■ **Tasks and exercises**
A: Say whether each statement agrees with the blog post on reasons not to vote for Bush. Answer yes or no for each, and quote the words of the post that decide it. (i) The writer is a student of political science. (ii) Departing Clinton officials warned the incoming administration about Osama bin Laden and al-Qaeda. (iii) The writer says Bush is stupid.
B: Reproduce the part of the blog post on reasons not to vote for Bush that opens with the words containing "When the Bush" and closes with "it didn't exist.".

BootsBlog
10.31.2004
1,001 Reasons Not To Vote For Bush (Vol. 101)
1,001. Because George W. Bush and his administration have established over the last four years that they are blind and deaf to any opinions, any situations, any facts that contradict their preconceptions.
Maybe it's a religious thing -- the zeal of the true believer. Maybe it's a defense mechanism -- if you tune out the naysayers, you bolster your self-confidence. Maybe it's something more nefarious. But from compiling this list over the last few months, this is what I've learned: Bush and his cronies just don't want to hear anything that doesn't agree with them.
It's evident on the campaign trail, where protesters -- sometimes defined as people wearing anti-Bush T-shirts -- are kept apart at Bush rallies and not infrequently arrested. It's evident in Bush's domestic agenda: He's managed to ignore the threat of global warming, which a scientific consensus has concluded is a growing danger. It's evident in Iraq, where Bush and Cheney and the crew might actually have believed what they said publicly: that U.S. troops would be greeted as liberators rather than conquerors, that the invasion would be speedy and efficient, that the mission really would be accomplished in a matter of weeks.
But perhaps nowhere was this Bush doctrine more tragically in evidence than on the morning of Sept. 11, 2001.
Bush and Cheney like to warn that John Kerry is living in a Sept. 10 world. They're wrong, not surprisingly. But it goes deeper than that. The people who lived in a Sept. 10 world were, almost by definition, Bush and Cheney. And Condoleezza Rice and Donald Rumsfeld and Paul Wolfowitz and the whole gang.
When the Bush administration came into Washington, departing Clinton officials made a point of telling them about the dangers the nation would face from a new kind of enemy, one that isn't based in a state, one that has no tangible boundaries. They warned the Bushies specifically about Osama bin Laden and al-Qaeda. They might as well have been telling Bush about the benefits of solar energy over oil. Bush and his crew weren't listening. It didn't fit the paradigm, so in their minds, it didn't exist.
It's not that Bush is stupid. He's an astonishingly poor speaker, and he certainly has been prone to say the opposite of what he's supposed to say, particularly during the campaign. But the bigger problem is exactly what he's touting as his greatest strength: his conviction that his course is the right one. Certitude is great, but being sure you're right when you're actually wrong carries only one certainty: disaster.
Which has been pretty obvious for some time.
I'm not a student of political science. I started compiling this list as a way of getting involved in the election to a limited extent, and as a way to crack some "Is our children learning?" jokes. But as I chronicled the myriad flaws and errors and shames of George W. Bush and his administration, the unmistakable pattern of willful self-deception emerged.
Would John Kerry be any different? There's no way to know for sure, but I'm reasonably certain he would. For one thing, he sees nuance. Just as Al Gore was slimed in the 2000 campaign for being intelligent, Kerry is getting slimed for being perceptive. (One of the things Republicans do well is run nasty campaigns, although this year's wolf commercial might indicate their streak is nearing an end). But perceiving subtlety and nuance is not a bad thing. Kerry is certainly up to the job of being president, but more importantly, the current president is not.

■ **Data excerpt**
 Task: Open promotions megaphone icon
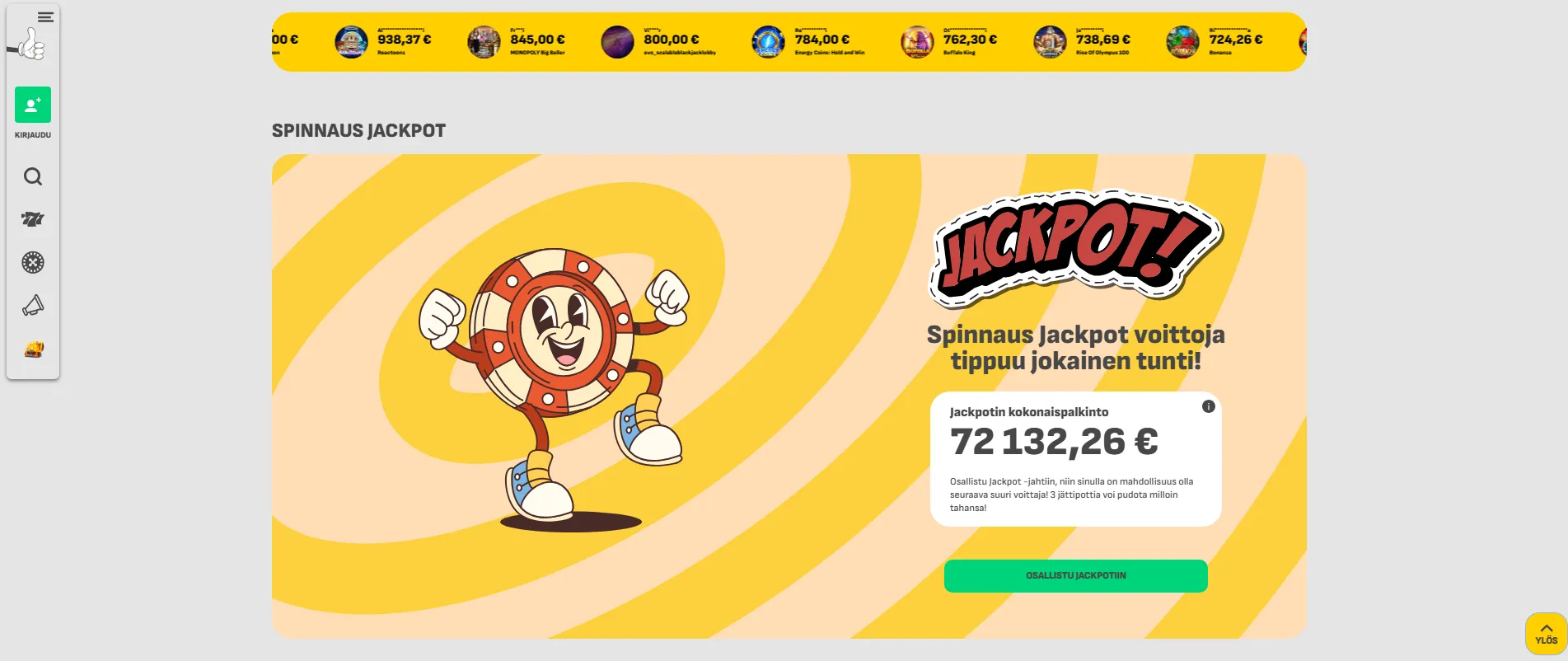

■ **Outputs for the tasks**
A:
(i) No: "I'm not a student of political science."
(ii) Yes: "They warned the Bushies specifically about Osama bin Laden and al-Qaeda."
(iii) No: "It's not that Bush is stupid."

B:
When the Bush administration came into Washington, departing Clinton officials made a point of telling them about the dangers the nation would face from a new kind of enemy, one that isn't based in a state, one that has no tangible boundaries. They warned the Bushies specifically about Osama bin Laden and al-Qaeda. They might as well have been telling Bush about the benefits of solar energy over oil. Bush and his crew weren't listening. It didn't fit the paradigm, so in their minds, it didn't exist.